### ARBEITSAUFTRÄGE
a) Wofür finden sich laut dem Auszug über das Vergessen schon bei Ovid konkrete Tipps?
b) Schreiben Sie aus dem Auszug über das Vergessen den Abschnitt ab, der mit den Worten „Erinnern und Vergessen“ beginnt, und enden Sie nach „UKW 97,7 MHz).“.

Erinnern und Vergessen sind Fundamentalereignisse unseres geistigen Lebens. Ohne Erinnerung gibt es keine Identität, aber auch das gesunde Vergessenkönnen ist lebensnotwendig. Wer nicht vergisst, hat bald mehr als nur Kopfschmerzen. Käthe Jowanowitsch und Stephanie Rapp haben ihr Feature „Die dunkle Schwester der Erinnerung“ dem Vergessen gewidmet. Ein Streifzug durch die einschlägigen Diskurse in Kunst und Wissenschaft. Das Vergessen als neurologischer Forschungsgegenstand und als alltägliche Tugend. Schon bei Ovid finden wir konkrete Tipps, wie sich eine unglückliche Liebe leichter vergessen lässt. Später hat der mythische Fluss Lethe Künstler und Denker aller Disziplinen inspiriert (Deutschlandfunk, 24. Januar, 20 Uhr 05, UKW 97,7 MHz).

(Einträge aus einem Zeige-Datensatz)
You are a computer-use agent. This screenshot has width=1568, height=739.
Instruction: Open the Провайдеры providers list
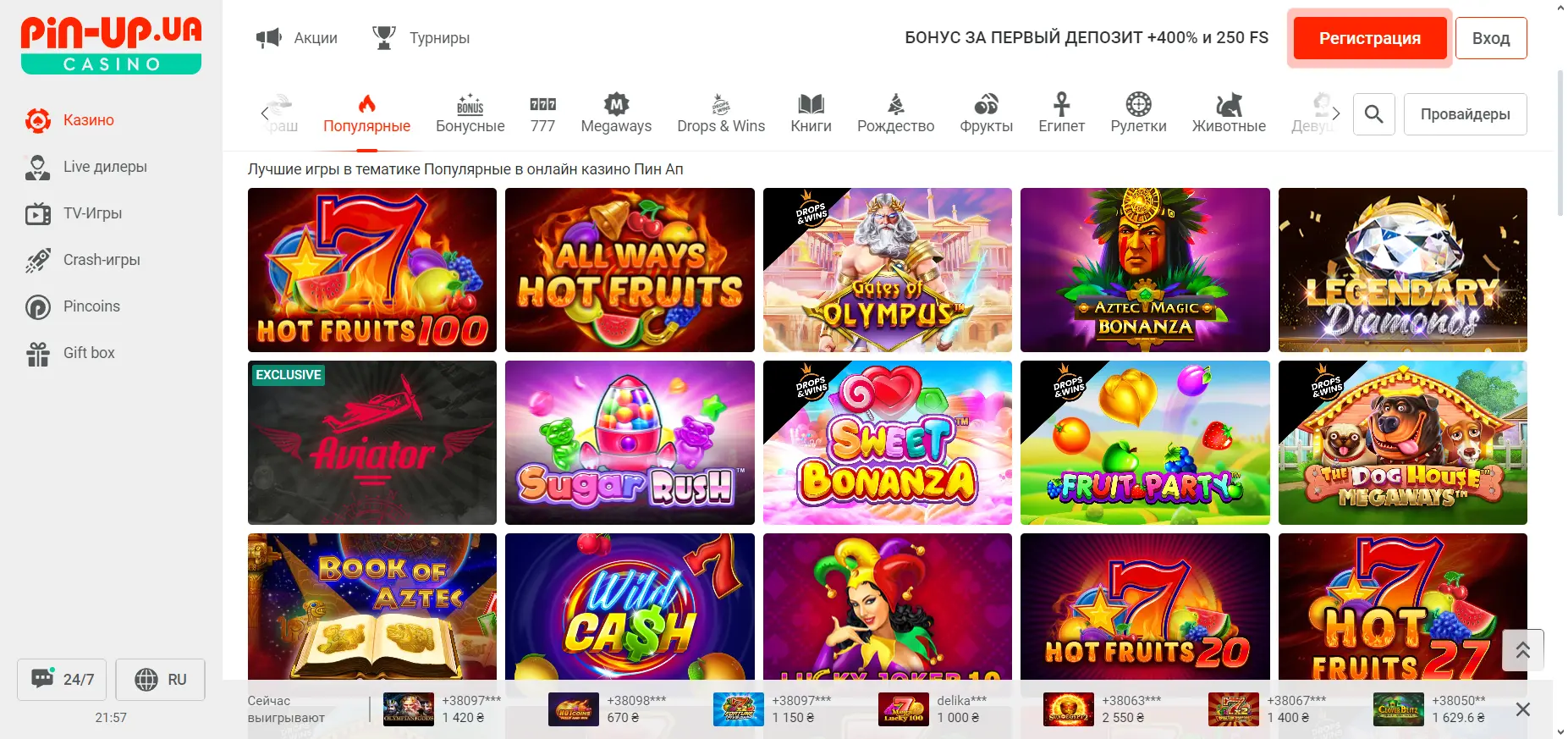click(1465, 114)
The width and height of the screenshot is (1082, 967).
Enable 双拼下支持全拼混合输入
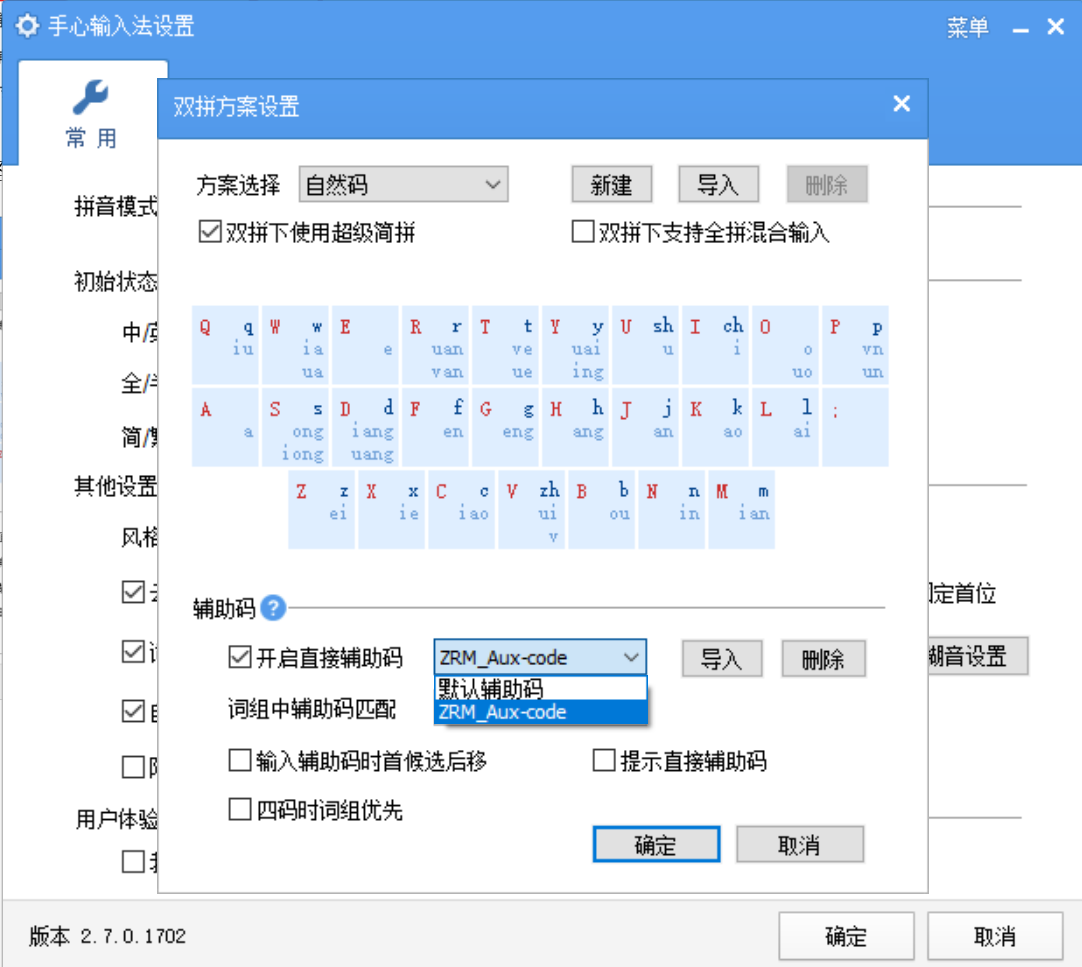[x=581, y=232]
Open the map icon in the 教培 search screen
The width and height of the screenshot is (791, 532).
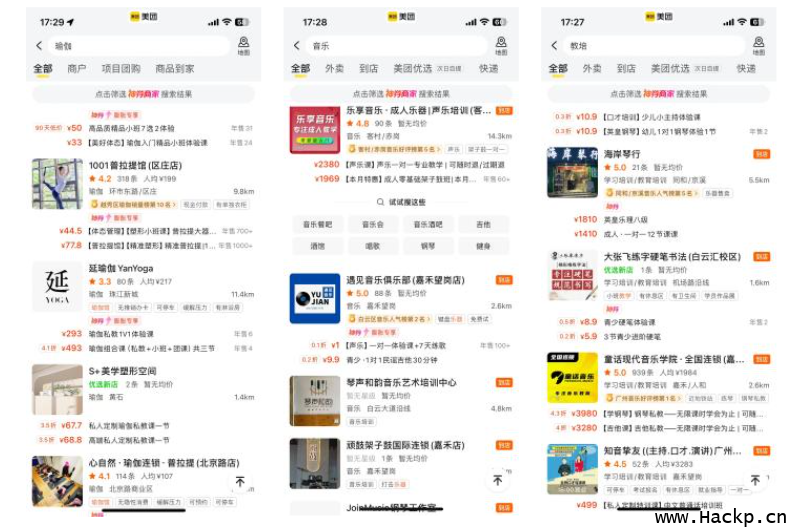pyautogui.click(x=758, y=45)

### LÖSUNGEN
a) Dafür, wie sich eine unglückliche Liebe leichter vergessen lässt.

b)
Erinnern und Vergessen sind Fundamentalereignisse unseres geistigen Lebens. Ohne Erinnerung gibt es keine Identität, aber auch das gesunde Vergessenkönnen ist lebensnotwendig. Wer nicht vergisst, hat bald mehr als nur Kopfschmerzen. Käthe Jowanowitsch und Stephanie Rapp haben ihr Feature „Die dunkle Schwester der Erinnerung“ dem Vergessen gewidmet. Ein Streifzug durch die einschlägigen Diskurse in Kunst und Wissenschaft. Das Vergessen als neurologischer Forschungsgegenstand und als alltägliche Tugend. Schon bei Ovid finden wir konkrete Tipps, wie sich eine unglückliche Liebe leichter vergessen lässt. Später hat der mythische Fluss Lethe Künstler und Denker aller Disziplinen inspiriert (Deutschlandfunk, 24. Januar, 20 Uhr 05, UKW 97,7 MHz).